Sisi Gelap Tinggal di Tengah Kota Jogja: Sebuah Wilayah yang Dikepung Sampah

3 Sisi Gelap Tinggal di Jogja Bagian Kota Dipaksa Ikhlas (Unsplash)

3 Sisi Gelap Tinggal di Jogja Bagian Kota Dipaksa Ikhlas (Unsplash)

Saya lahir dan besar di Kota Jogja. Tepatnya di daerah bernama Baciro, dekat sekali dengan Stadion Mandala Krida. Di usia 33 tahun saya menikah dan memilih tinggal di Minggir. Sebuah daerah di pinggiran Sleman sebelah barat. Minggir ini berbatasan langsung dengan Kulon Progo.

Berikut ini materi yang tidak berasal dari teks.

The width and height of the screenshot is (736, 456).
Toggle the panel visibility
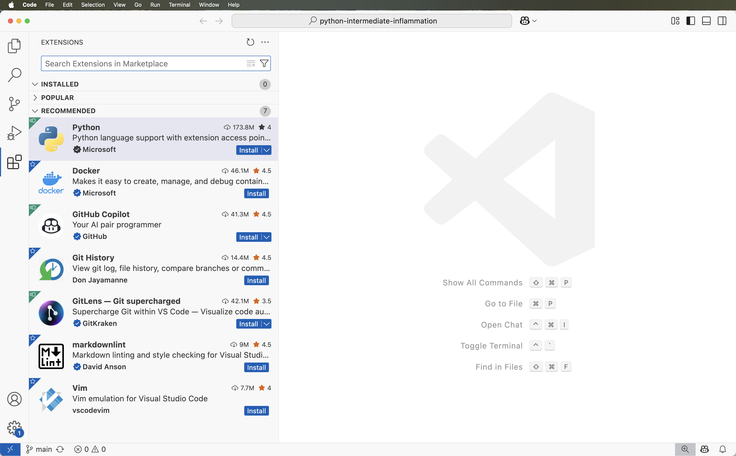(706, 21)
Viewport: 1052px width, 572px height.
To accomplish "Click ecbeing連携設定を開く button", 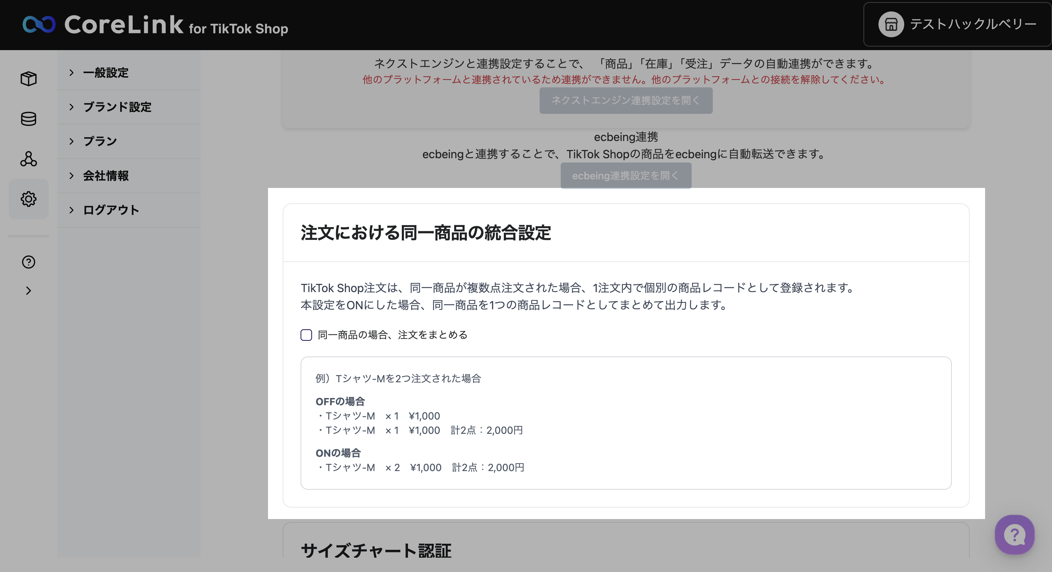I will (626, 176).
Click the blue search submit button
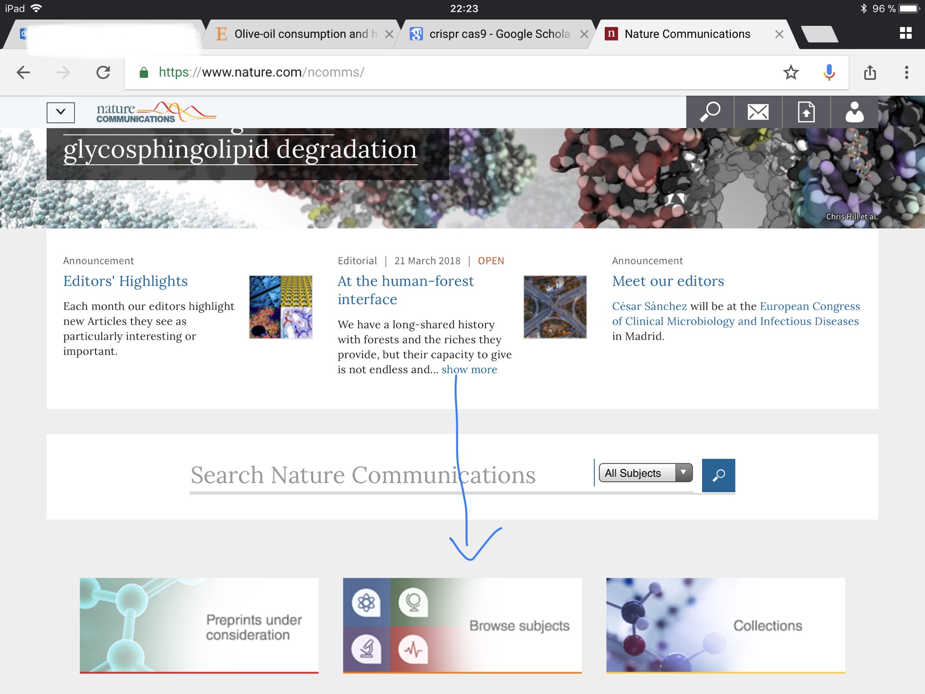Viewport: 925px width, 694px height. [718, 475]
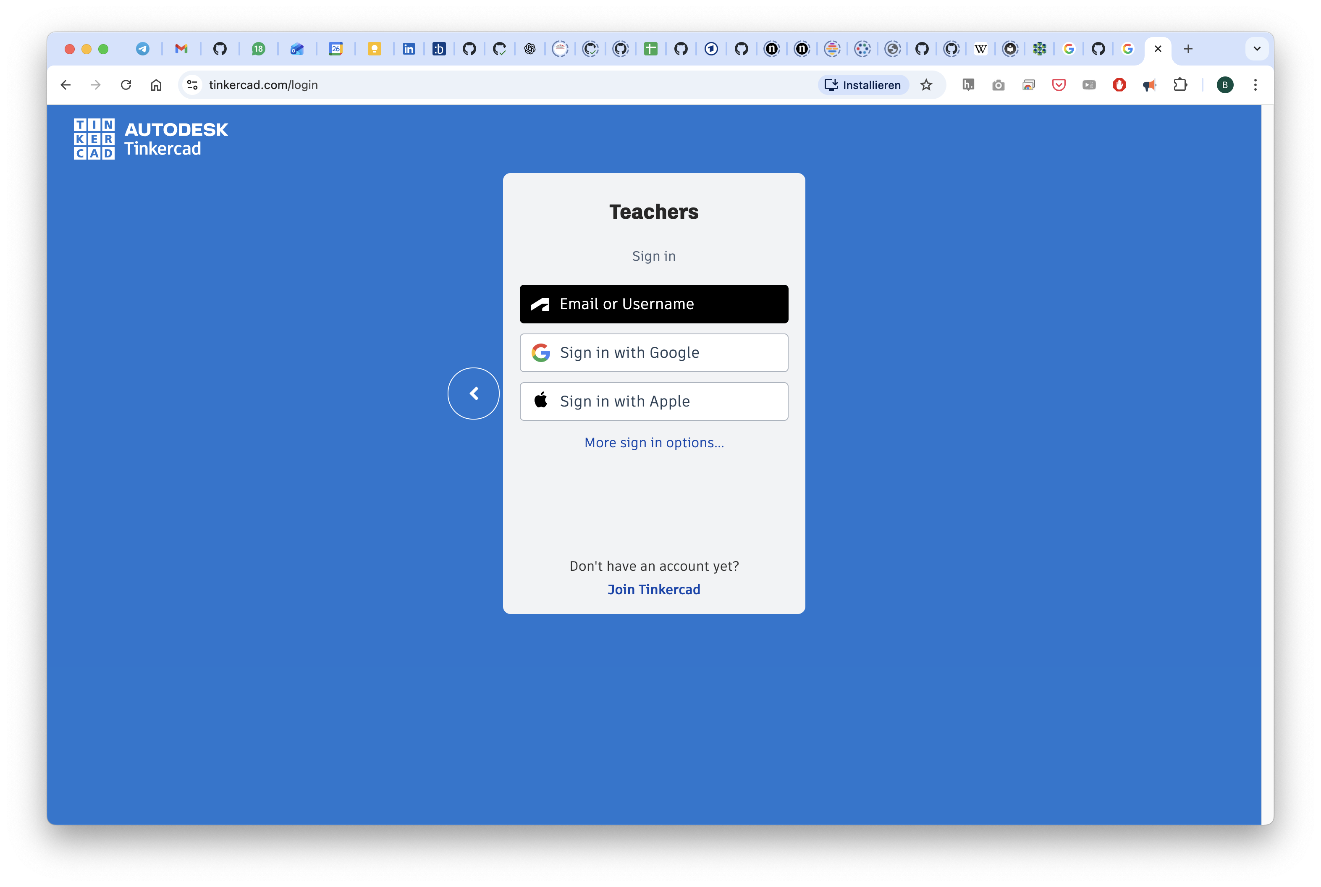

Saya cukup menikmati tinggal di Minggir. Alamnya masih sangat asri, banyak sawah, dan makanan di sini murah. Bahkan, di beberapa warung pecel lele, harganya bisa 2 kali lebih murah ketimbang di Kota Jogja. Satu-satunya “kesulitan” tinggal di Minggir adalah jarak. Mau ke kantor, PP, 40 kilometer padahal masih sama-sama Sleman.

Namun, saya bisa menikmati dan bersyukur bisa meninggalkan Jogja bagian kota. Menurut saya pribadi, inilah 3 sisi gelap tinggal di kota.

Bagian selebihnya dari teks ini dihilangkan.